Task objective>
Could you print each entry below verbatim while omitting the pictures?

Exercise material>
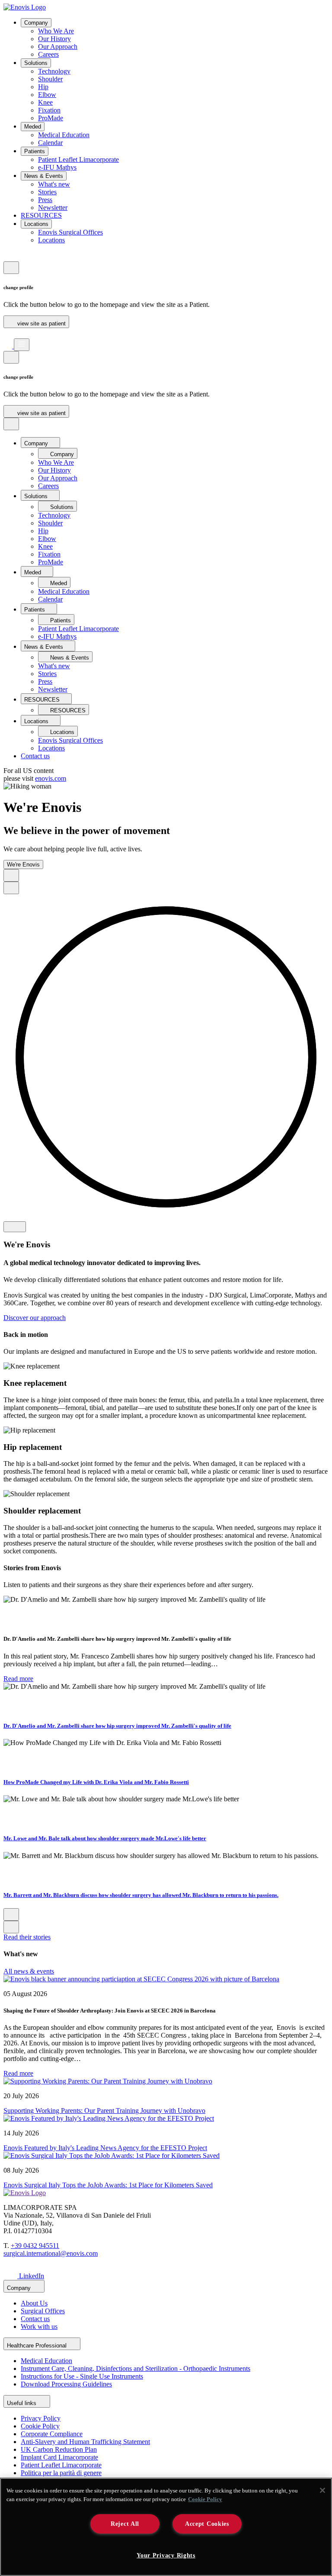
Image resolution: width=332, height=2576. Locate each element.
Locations (36, 224)
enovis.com (50, 778)
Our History (54, 38)
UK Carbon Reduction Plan (59, 2449)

Result>
Image resolution: width=332, height=2576. Locate each element.
Locations (36, 224)
enovis.com (50, 778)
Our History (54, 38)
UK Carbon Reduction Plan (59, 2449)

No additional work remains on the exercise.